-- RECORD SET follows --

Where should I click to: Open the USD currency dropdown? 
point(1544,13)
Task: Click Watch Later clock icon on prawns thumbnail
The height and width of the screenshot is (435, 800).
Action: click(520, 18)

-- RECORD SET concluded --

● ACTIVITY: Return the lines from the one containing "Task: Click Watch" through the last line of the records. Include both ends and nothing else.

● ANSWER TO THIS PROBLEM:
Task: Click Watch Later clock icon on prawns thumbnail
The height and width of the screenshot is (435, 800).
Action: click(520, 18)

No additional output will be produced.